» Page excerpt
————————
CAIRO (Reuters) - Islamists battled with protesters outside Egyptian President Mohamed Mursi’s palace on Thursday, after his vice president suggested amendments could be agreed to the draft constitution that has divided the nation.
Fires burned in the streets near the palace perimeter where opponents and supporters of Mursi threw stones and petrol bombs. Riot police tried to separate the two sides, but failed to halt fighting that extended from Wednesday into the early morning.
Residents, frustrated that police had not calmed the streets, set up makeshift road blocks nearby to check passers-by, scenes reminiscent of the popular uprising that toppled Mursi’s autocratic predecessor Hosni Mubarak.
Medical sources said 211 people were wounded, some with gunshot wounds.
“No to dictatorship,” Mursi’s opponents chanted, while their rivals chanted: “Defending Mursi is defending Islam.”
Mursi’s opponents accused him of creating a new autocracy by awarding himself extraordinary powers in a decree on November 22 and were further angered when an Islamist-dominated assembly pushed through a draft constitution that opponents said did not properly represent the aspirations of the whole nation.
The United States, worried about the stability of a state that has a peace deal with Israel and to which it gives $1.3 billion (807.7 million pounds) in military aid each year, called for dialogue.
Bidding to end the worst crisis since Mursi took office less than six months ago, Vice President Mahmoud Mekky said amendments to disputed articles in the constitution could be agreed with the opposition. A written agreement could then go to parliament, to be elected after a referendum on the constitution on December 15.
“There must be consensus,” he told a news conference inside the presidential palace as fighting raged outside on Wednesday evening, saying opposition demands had to be respected.
Prime Minister Hisham Kandil called for calm to “give the opportunity” for efforts underway to start a national dialogue.
Protests spread to other cities, and offices of the Muslim Brotherhood’s political party in Ismailia and Suez were torched.
But Mursi has shown no sign of buckling under pressure from protestors, confident that the Islamists, who have dominated both elections since Mubarak was overthrown in February 2011, can win the referendum and parliamentary election to follow.
On top of the support of the Brotherhood, which backed him for the presidency in the June election, Mursi may also be able to rely on a popular yearning for stability and economic revival after almost two years of political turmoil.
Egypt’s opposition coalition blamed Mursi for the violence and said it was ready for dialogue if the Islamist leader scrapped the decree that gave him wide powers and shielded his decisions from judicial review.
“Today what is happening in the Egyptian street, polarisation and division, is something that could and is actually drawing us to violence and could draw us to something worse,” opposition coordinator Mohamed ElBaradei said on Wednesday.
————————
» Data to examine
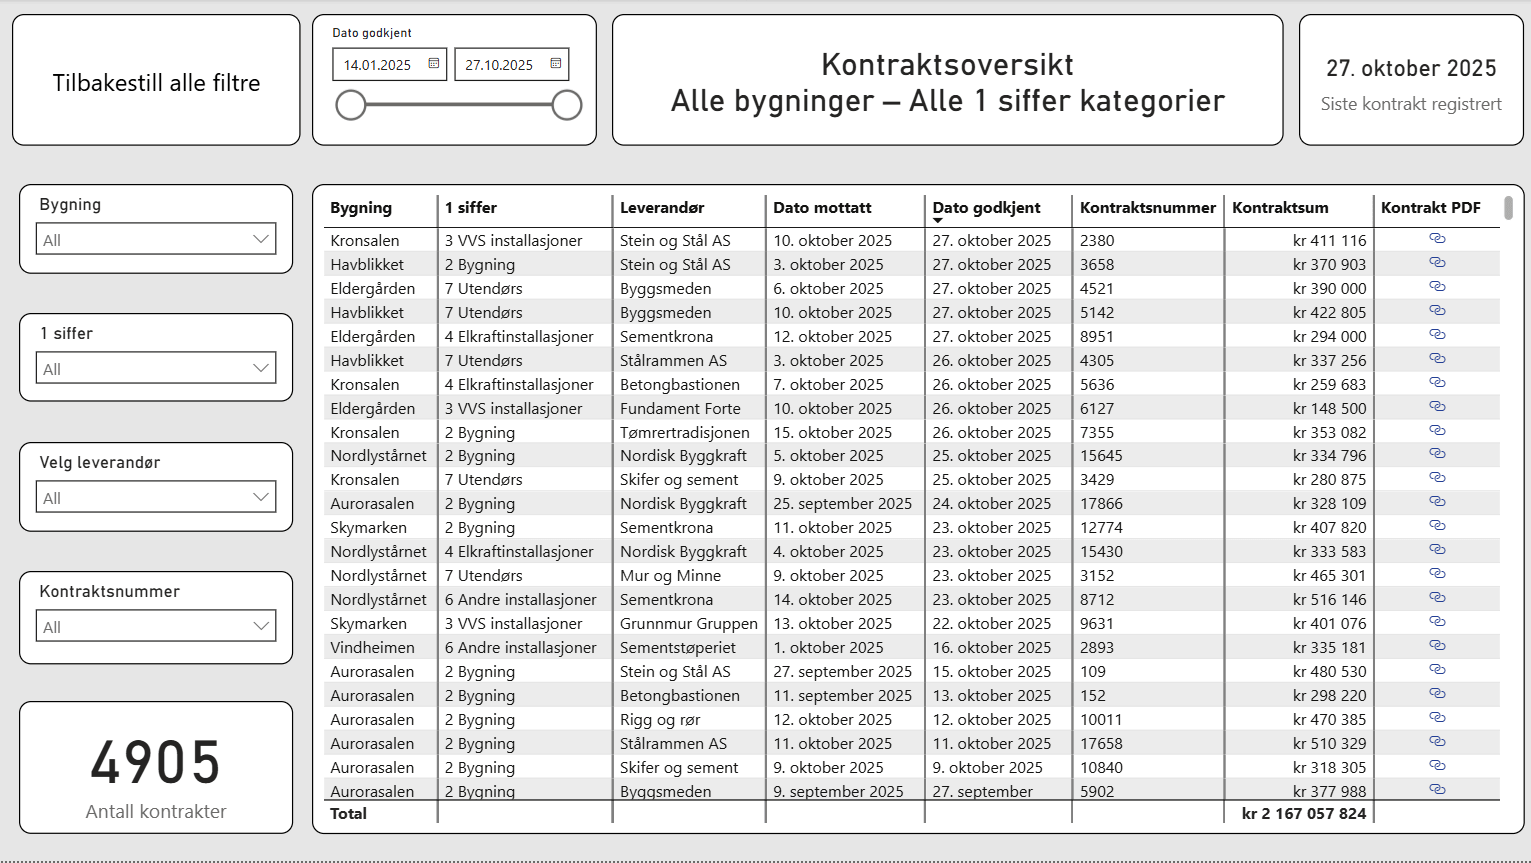Open the PDF for Skymarken contract 9631
Screen dimensions: 1531x863
1437,621
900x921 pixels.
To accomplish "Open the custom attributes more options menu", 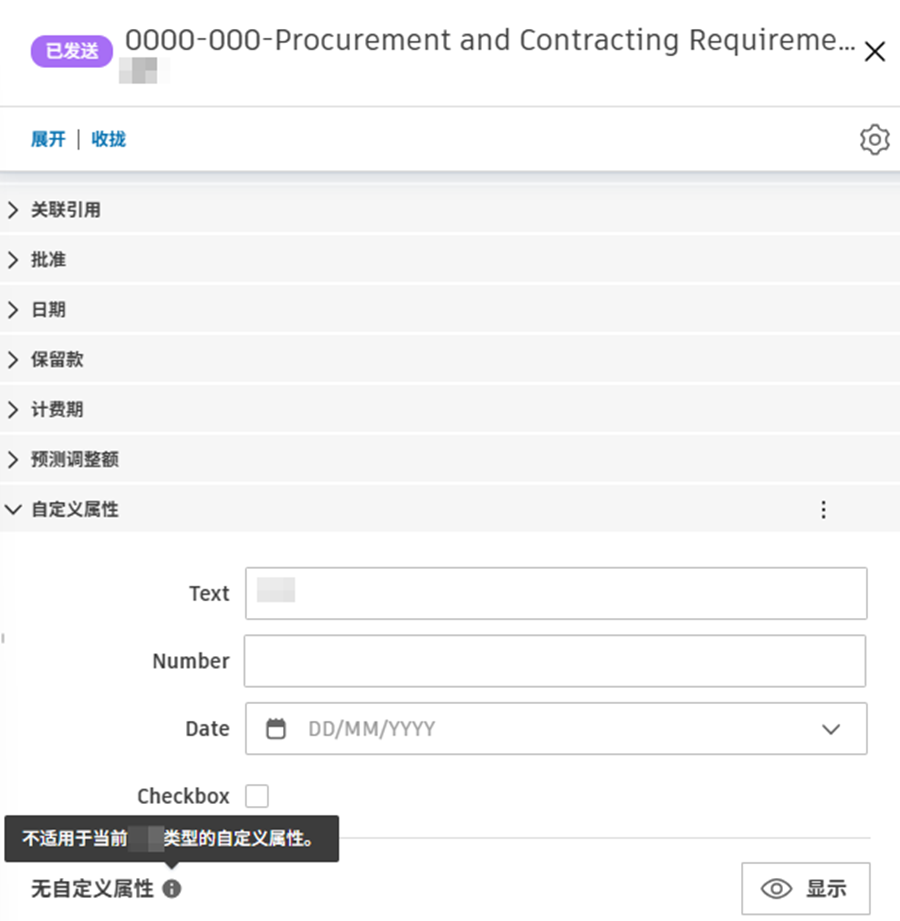I will (x=823, y=510).
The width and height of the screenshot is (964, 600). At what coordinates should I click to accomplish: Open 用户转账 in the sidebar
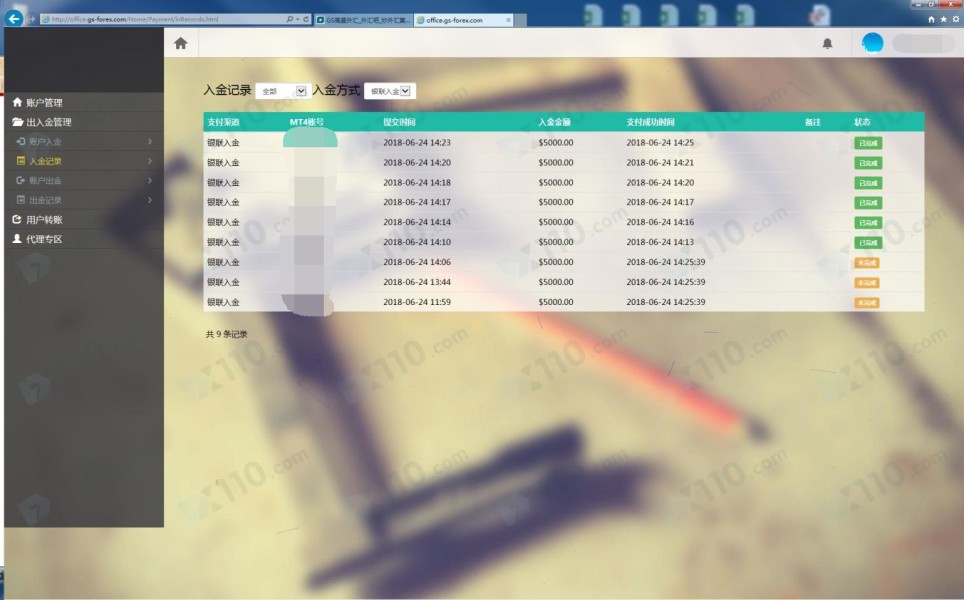(x=43, y=219)
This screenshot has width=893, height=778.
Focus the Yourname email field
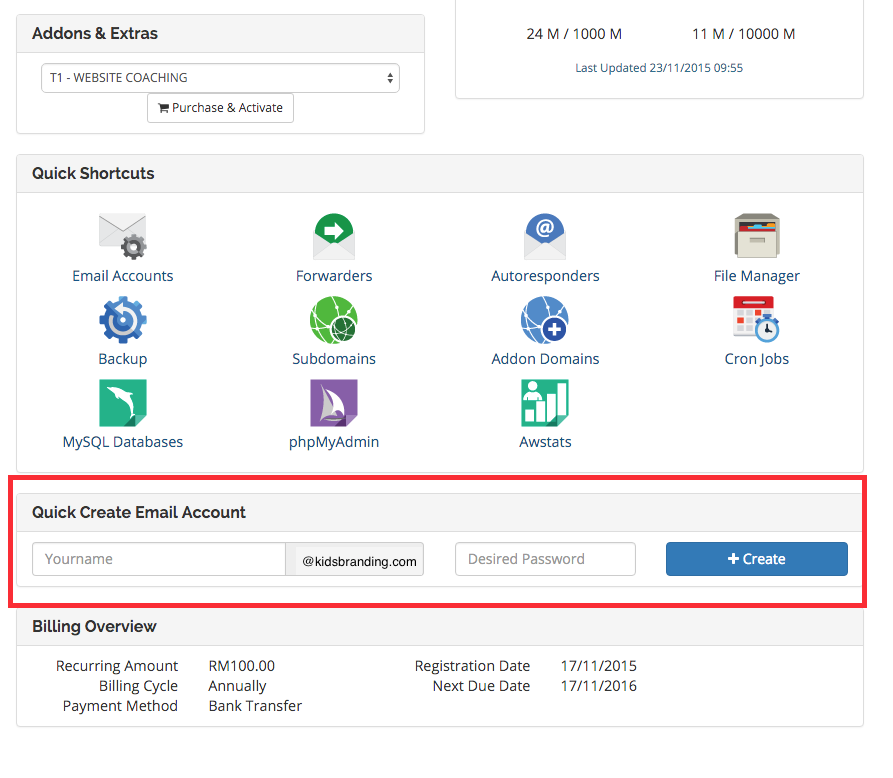coord(159,559)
————————
» Problem requirements
Please reproduce word for word part of the news report above on the clashes outside Mursi's palace, beginning at the words "On top of the" and stopping after "of political turmoil.".

» Written solution
On top of the support of the Brotherhood, which backed him for the presidency in the June election, Mursi may also be able to rely on a popular yearning for stability and economic revival after almost two years of political turmoil.